In another, he likened his life to the film Get Out, where a black man is forced to fight exploitation at every turn, at the hands of a suburban family.
"Everybody knows the movie get out is about me," he penned.
When she was unwell herself, Megan says, she too used social media as a way out.
"You have racing thoughts and if there's no one there to talk to, you're going to use your phone instead to tweet," she reflects. "Twitter is like diary, and your paranoia and upset and happiness and whatever else are all there for people to see."
Of course, it's easy to let disdain for Kanye's politics overshadow any sympathy for his suffering. He harbours some controversial views to say the least, given that he's anti-abortion, has suggested that slavery was 'a choice' and that vaccines are "the mark of the beast".
But, whatever you think of his opinions, Megan rightly points out it is important not to conflate them with "madness".

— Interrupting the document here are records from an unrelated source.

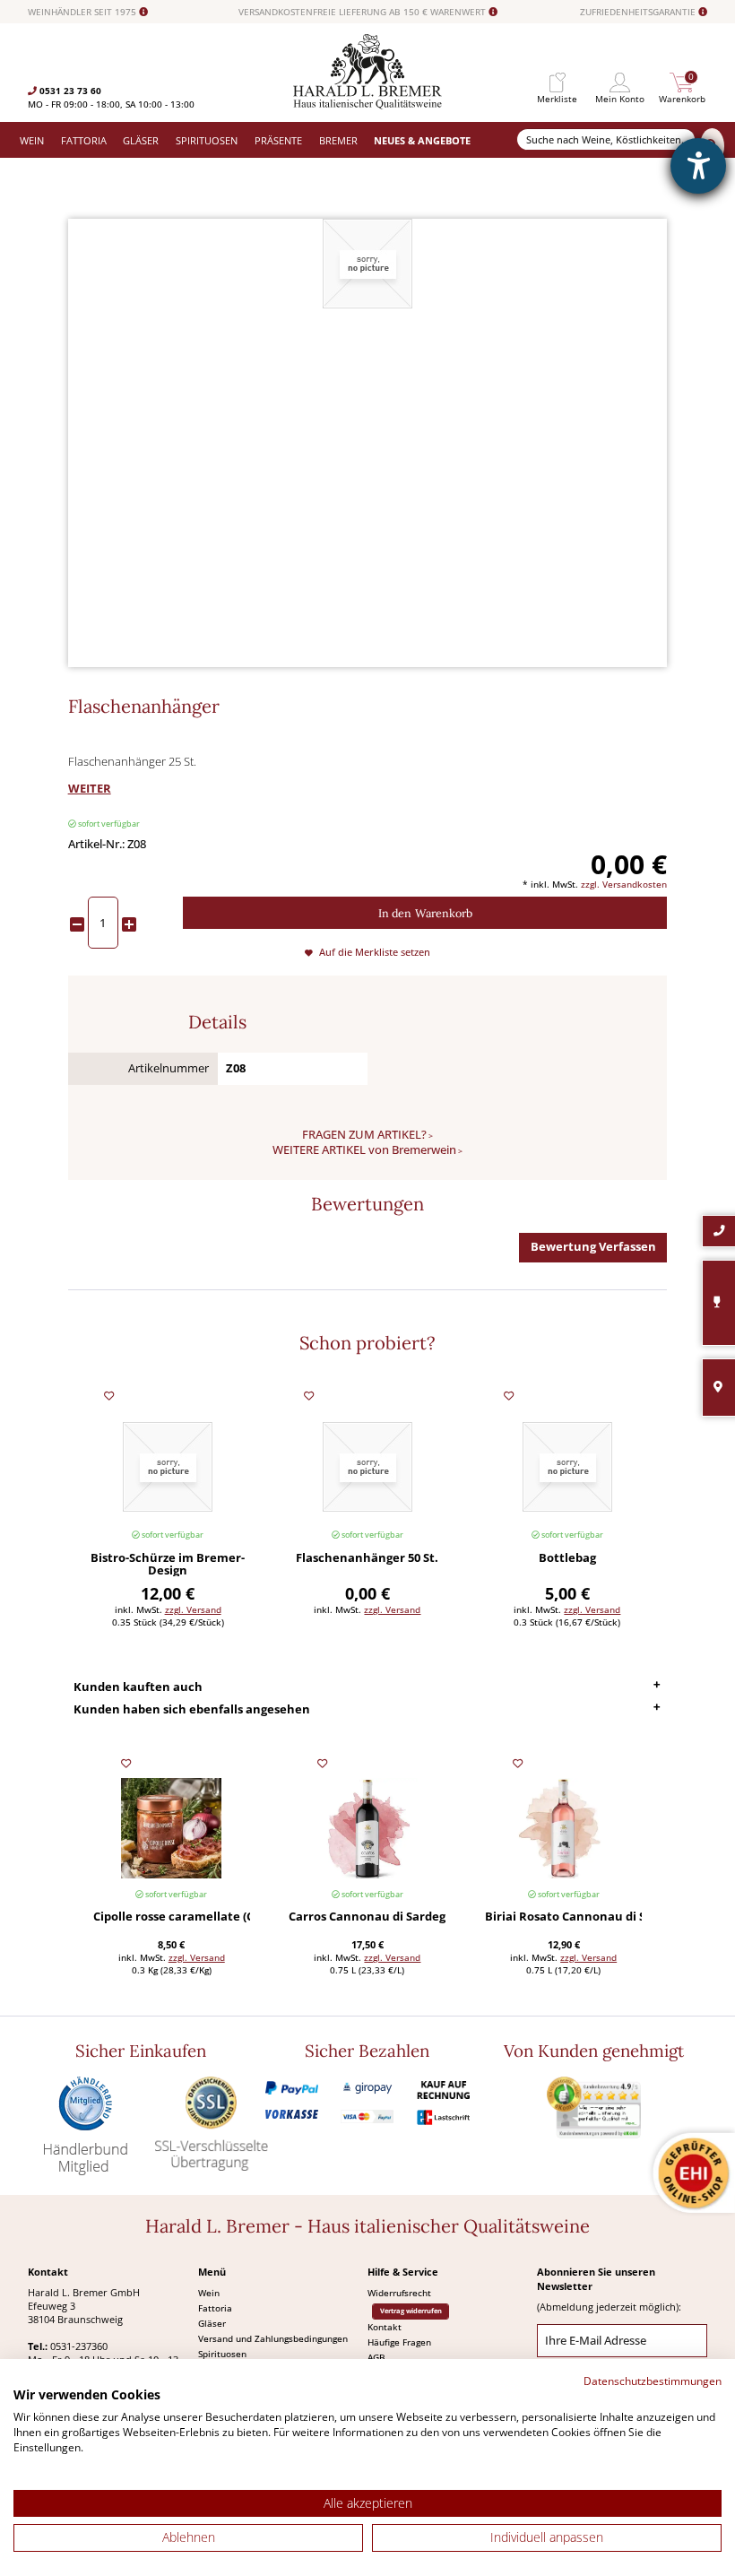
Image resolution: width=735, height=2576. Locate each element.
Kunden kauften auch (138, 1687)
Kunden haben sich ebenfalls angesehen (192, 1709)
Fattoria (215, 2308)
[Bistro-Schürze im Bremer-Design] (167, 1466)
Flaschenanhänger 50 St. (367, 1559)
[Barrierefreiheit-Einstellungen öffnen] (698, 166)
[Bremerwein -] (368, 105)
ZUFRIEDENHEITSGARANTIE (639, 12)
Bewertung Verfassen (593, 1246)
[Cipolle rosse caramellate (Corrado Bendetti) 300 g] (171, 1828)
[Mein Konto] (619, 83)
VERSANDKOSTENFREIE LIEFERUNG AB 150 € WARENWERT (363, 12)
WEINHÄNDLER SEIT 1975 (83, 12)
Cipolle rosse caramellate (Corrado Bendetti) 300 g (171, 1917)
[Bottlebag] (567, 1466)
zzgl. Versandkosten (624, 884)
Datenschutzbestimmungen (653, 2381)
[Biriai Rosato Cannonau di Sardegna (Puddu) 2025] (563, 1828)
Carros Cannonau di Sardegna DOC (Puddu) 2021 (367, 1917)
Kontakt (385, 2326)
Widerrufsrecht (399, 2292)
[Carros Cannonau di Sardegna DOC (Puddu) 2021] (367, 1828)
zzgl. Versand (193, 1609)
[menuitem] (557, 83)
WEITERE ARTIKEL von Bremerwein (364, 1150)
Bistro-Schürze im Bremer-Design (168, 1564)
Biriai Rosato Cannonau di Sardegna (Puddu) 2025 (563, 1917)
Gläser (212, 2323)
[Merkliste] (557, 83)
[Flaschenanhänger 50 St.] (367, 1466)
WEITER (89, 788)
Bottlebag (567, 1559)
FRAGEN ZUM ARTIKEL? (364, 1134)
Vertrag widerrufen (411, 2310)
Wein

"People say, 'Oh, Kanye must be mentally ill because he holds these views' but there's no way to know if that's his bipolar or his personality," she says. "You can be frustrated at his views without taking that out on his illness".
Overall, she's found the abuse thrown in Kanye's direction difficult to swallow.
"While I see a some people sympathising with him online, I also see half the population laughing at him, and it's triggering," she says. "I've seen someone call him a nut job, and people saying he needs to go to hospital and stuff like that.
"Some people say things and it makes you think, 'Is that what people would really think of me if they knew?' It makes you question yourself.
"I think people need to try and be kinder and educate themselves. Research and have some empathy."
In total, 46 million people are estimated to suffer from bipolar worldwide, yet it's still the subject of mockery.
Megan adds: "This isn't just about people with bipolar, but loads of people with other mental health conditions.
"If this carries on and people keep making these comments, we're going to go backwards. Patience, nurturing, reassurance, kindness and love. That's all its going to take".